The Book Booth is a weekly feature at The Political Carnival, relating news, notes, and reflections from the world of books and publishing. It is written by @SeattleDan and SeattleTammy, operators of an on-line bookstore (which you can find here) , who have been in the book business since shortly after the Creation, or close to 6000 years now.
The Book Booth: When the Weather is Fine Edition
The heat abated here early in the week, but summer is not done with us, as it turns out. More heat has arrived and lethargy is sinking into the very marrow of our bones. Some things will wait till tomorrow to get done.
There are now a few signs of impending autumn. Of course all the stores have their back-to-school displays, which went up, I believe, the week after the school year ended in June. Some of the trees here have leaves that are turning color and beginning to drop to the ground. And football season is about to begin.
We do tend to think of football players as not being the sharpest knives in the drawer, which is a sad stereotype, especially when it turns out not to be true. Witness Seattle Seahawk defensive end Michael Bennett who has started a book club among his teammates with their first selection being Malcolm Gladwell's Outliers.

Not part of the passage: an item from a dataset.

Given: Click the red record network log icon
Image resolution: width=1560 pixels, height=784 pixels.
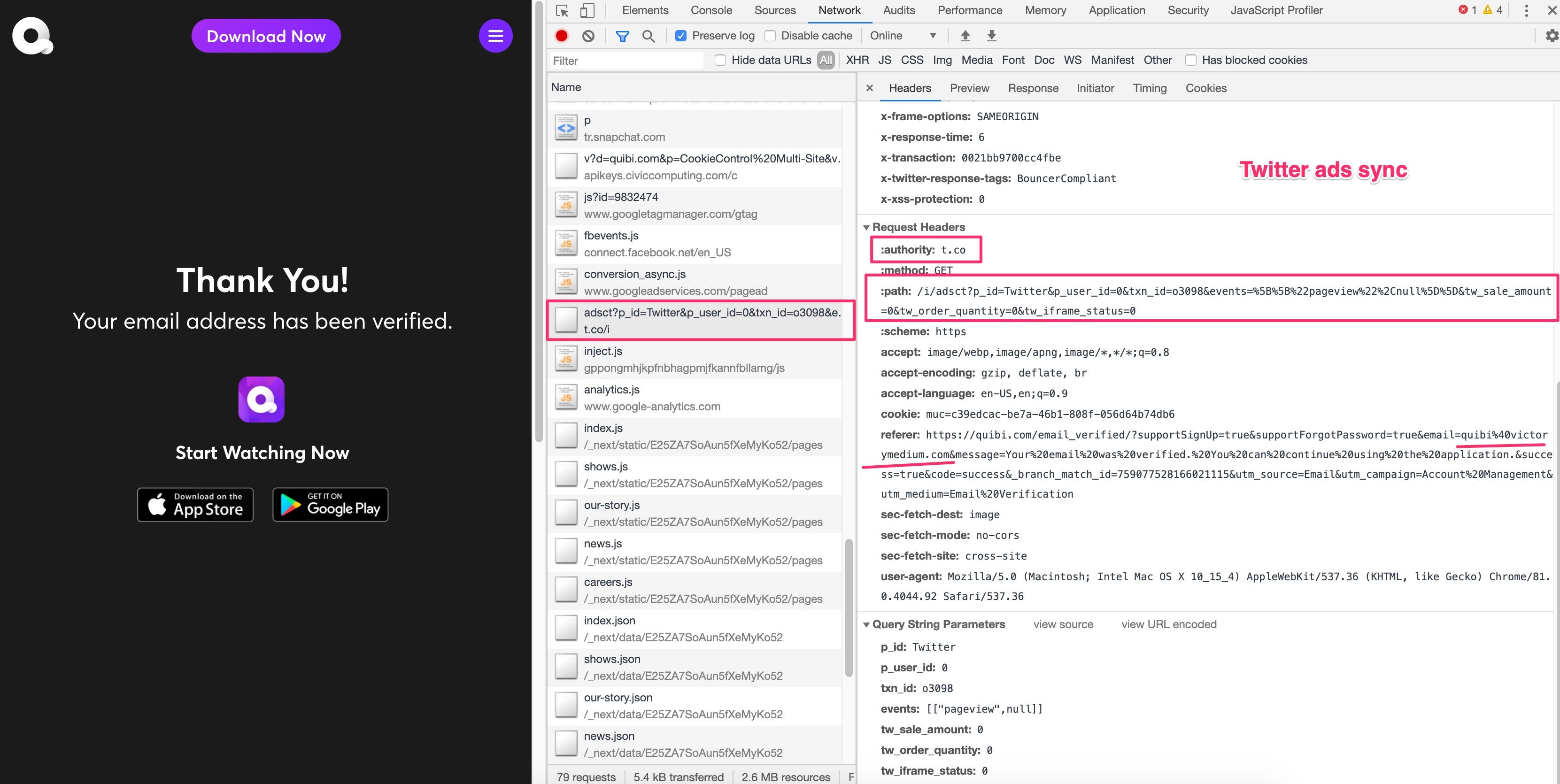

Michael Bennett's Book Club
If the Fall can't get here quickly enough for you, Bustle featured some 14 poems about the season. I'd forgotten how much I liked John Keats poem, and it is included here, as well as Robert Frost.
14 Poems about Fall
And speaking of Mr. Frost and the coming of the Fall, Nathan Gelgud has illustrated Frost's most famous poem, The Road Not Taken, here for Signature. It should put you in the mood for an autumnal stroll.
The Road Not Taken - Illustrated
One of the more interesting stories to come out this week was the news that the Spanish publisher Siloe will be publishing a facsimile edition of the mysterious Voynich manuscript, which has never been deciphered. They are accepting pre-orders and the cost will run you 8 to 9 thousand dollars.
Voynich Manuscript Facsimile Edition
So when did the Book as we know it first appear. I'm sure most of us are familiar with ancient texts having been written on scrolls, which were certainly not the most user-friendly way of reading. Keith Houston discusses the origin of the codex and the bound book here for the BBC.
When Did the Bible Become an Actual Book?
For those of us who have read Josephine Tey's Daughter of Time, we are aware of the controversy that surrounds the short reign of Richard III, who is quite the monster in Shakespeare's play, a classic case of the victors writing history. Here for the Folger Library, is a discussion between historians and Shakespeare scholars about the unfortunate monarch.
Historians and Scholars Debate Who Richard III Really Was
The New Yorker recently featured a couple of articles of note. First Patti Smith offered up some observations on giving book recommendations and making a cameo on the TV series The Killing. I'm not very familiar with the show, but I do see it is on Netflix.
Patti Smith Writes About Her Cancelled Detectives
At age 26, Joe McGinnis became the youngest writer to make the New York Times Bestseller list with his account of the 1968 election of Richard Nixon, The Selling of the President. Success and fame came early to him, as well as some very hard times. His son, Joe McGinnis Jr. recounts memories of the man and the struggles that he endured.
Joe McGinnis, Jr., Writes about His Dad
Finally, some welcome news in that John LeCarre will be publishing a memoir next month titled The Pigeon Tunnel. Publishers Weekly has a nice graphic of the man's work and the film adaptations of his books. I'm looking forward to reading the book.
John LeCarre's Memoir: The Pigeon Tunnel
We hope the weather is fine wherever you happen to be. Enjoy some fine books and let us know what books you are loving.